PPV was found to be efficacious in the presence of vitreomacular traction in eyes with DME.10, 11 Following the controversy concerning whether PPV is beneficial in eyes in which vitreous traction is not detected,29, 30, 31 La Heij et al.32 found that surgical outcomes were significantly better in eyes that had not had previous laser treatment(s) than in eyes that had undergone laser photocoagulation for DME. The authors suggested that the reduced benefit of PPV in ‘non-tractional’ macular oedema was due to repeated laser applications and the increased endurance of the oedema before the PPV took place. Furthermore, each of the aforementioned studies that addressed the surgical outcome for ‘non-tractional’ DME29, 30, 31 was evaluated by using a time-domain OCT and an extrafoveal vitreous traction was neither reported nor ruled out. In addition, an explanation for the success of surgery in the non-tractional cases has not been put forward, although some believe it could be related to the removal of the vitreal growth factors that are in the vicinity of the retina.33 It is possible that our current findings might be of relevance to this controversy.

A solitary, relatively broad ERM, between 4.5 mm2 (1.5 × 3 mm) and 36 mm2 (6 × 6 mm) in size, without associated vitreous traction, was detected in 13 eyes (22.4% of all eyes with DME; Table 1). In each case, diffuse macular oedema underlay the ERM site throughout most of its width. In another seven eyes, ERMs of various sizes were associated with a vitreous traction (Table 2). This gives a total of 34.5% of eyes (20/58) with ERM. A similar prevalence of ERM has been reported in other studies using time-domain OCT.13, 14 Naturally, in the studies that used time-domain OCT instruments the ERM size was not measured. In contrast, the running movie of the SD-OCT throughout the whole scanned field enabled a rough measurement of the ERM area. Whether ERM size has a role in the surgical outcome following its removal in eyes with DME is not yet known.

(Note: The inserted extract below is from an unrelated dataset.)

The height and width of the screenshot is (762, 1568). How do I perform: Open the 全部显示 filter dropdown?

Following efficacious excision of the ERM in DME, Gandorfer et al.14 examined the specimen and found that the vitreous was attached to the macula. This condition is in contrast with the ERM of nondiabetic patients, where the ERM is associated with posterior vitreous detachment in most cases.34 Researchers have also reported that VEGF and interleukin-6 are localised to cells of vascular and avascular ERMs in patients with diabetic retinopathy.13, 35 In that regard, Antonetti et al.36 reported that increased levels of VEGF in the vitreous decrease the levels of occludin, a membrane-spanning tight junction protein, which in turn could alter the structure of the retinal endothelial junction, thereby increasing vasopermeability and macular oedema. Therefore, resolution of macular oedema in DME after removal of the cortical vitreous and ERM may not only be related to release of tractional forces but may also be caused by eliminating factors that enhance vasopermeability.14 Further studies are required to confirm the beneficial outcome of dissecting ERM that overlies a diffusely oedematous macula in DME.

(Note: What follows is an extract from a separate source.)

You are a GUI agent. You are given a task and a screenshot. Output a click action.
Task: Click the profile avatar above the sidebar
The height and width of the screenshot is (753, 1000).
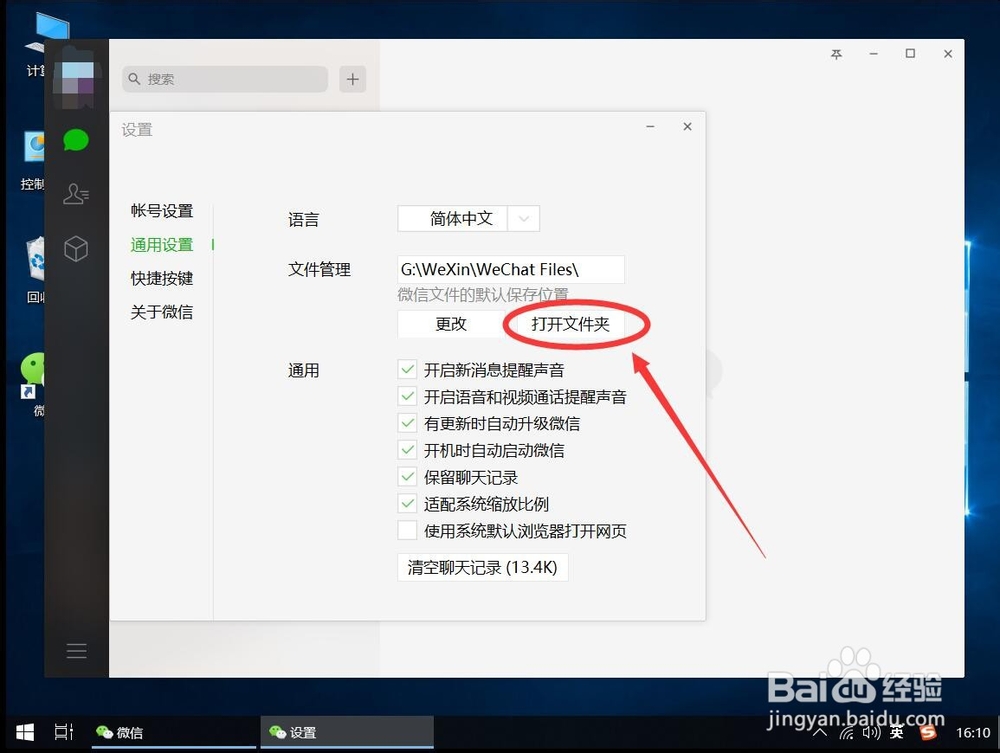(x=76, y=76)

Limitations of the study are related to its retrospective design and the relatively small groups. However, the current series finds that DME is associated with (1) a sole extrafoveal vitreous traction in one-third of the eyes and (2) vitreofoveal traction, extrafoveal traction, or ERM in most of the eyes. The detection of vitreous traction and ERM in diffuse DME may potentially identify patients that would benefit from early surgical intervention, with or without subsequent treatment(s).